#### [DATASET RECORDS]
________

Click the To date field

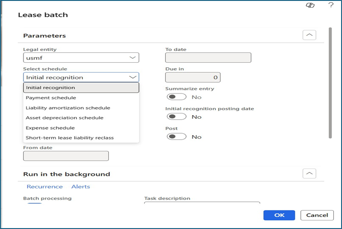point(208,58)
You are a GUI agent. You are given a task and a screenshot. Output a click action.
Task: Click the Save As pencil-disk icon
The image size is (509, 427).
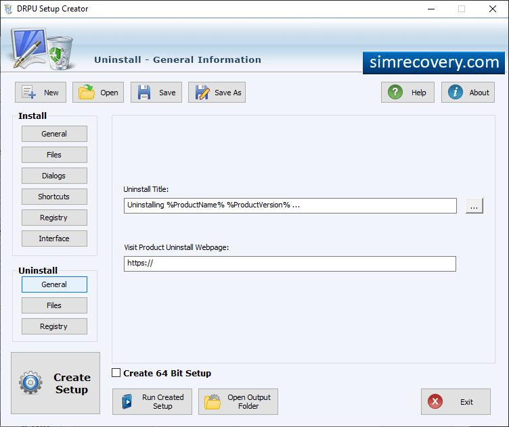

________

#### [AIM OF THE TASK]
Rewrite the records above, replacing "icon" with "button" and leaving everything else unchanged. Leave the pictures out of your answer.

#### [ANSWER TO THIS TASK]
Click the To date field

point(208,58)
You are a GUI agent. You are given a task and a screenshot. Output a click action.
Task: Click the Save As pencil-disk button
The image size is (509, 427).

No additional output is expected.